Given task: Copy out word for word the entries beginning with the line that contains "Image resolution: width=863" and continuing through the line that contains "coord(201,642)", and leave out any pictures.

Dataset content:
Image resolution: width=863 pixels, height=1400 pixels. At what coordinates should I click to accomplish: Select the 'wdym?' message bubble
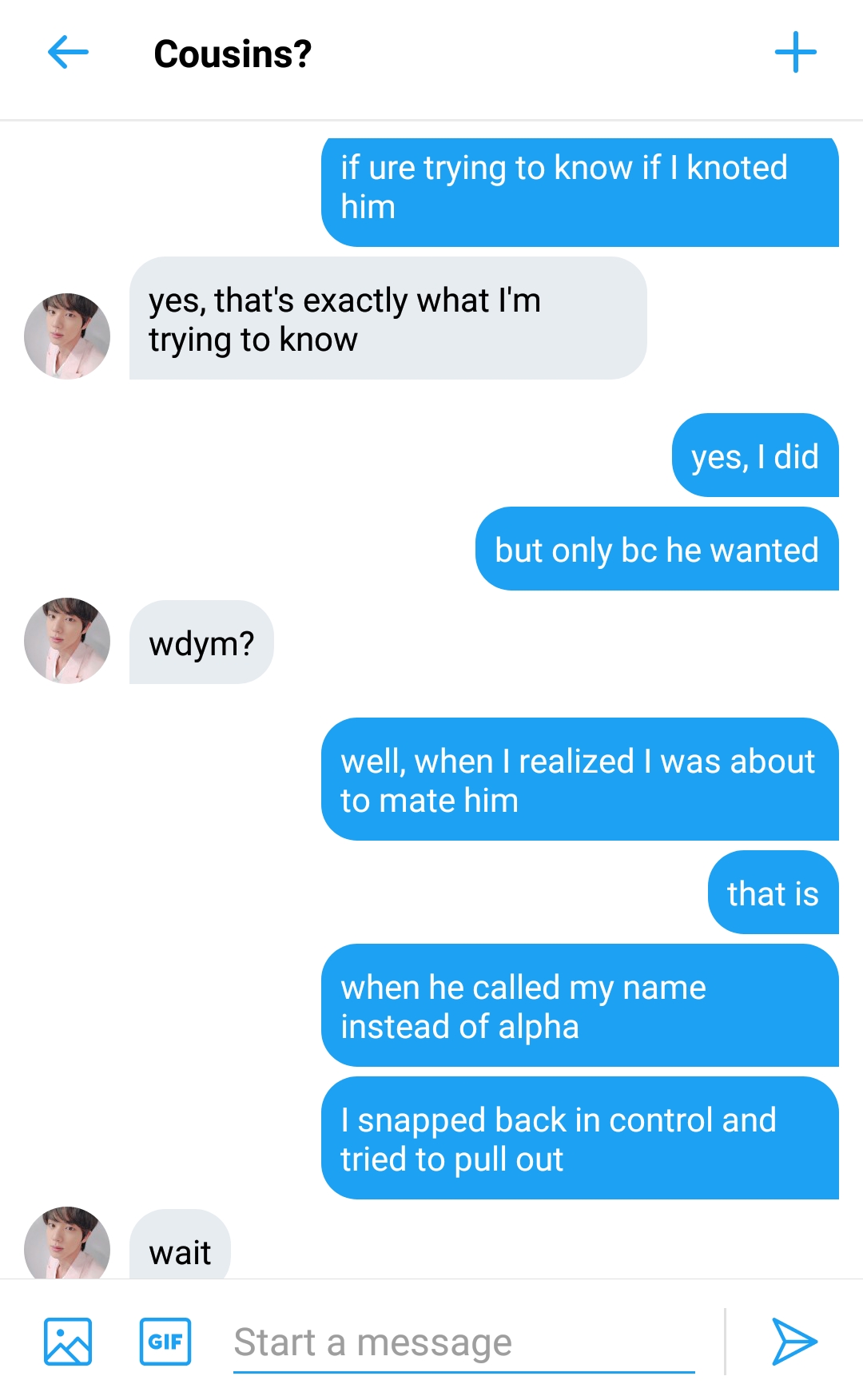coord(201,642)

...

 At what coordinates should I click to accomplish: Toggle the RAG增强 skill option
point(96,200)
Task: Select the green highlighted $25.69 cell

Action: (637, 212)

Reply:
Image resolution: width=863 pixels, height=1400 pixels. At what coordinates should I click to accomplish: Select the 'wdym?' message bubble
coord(201,642)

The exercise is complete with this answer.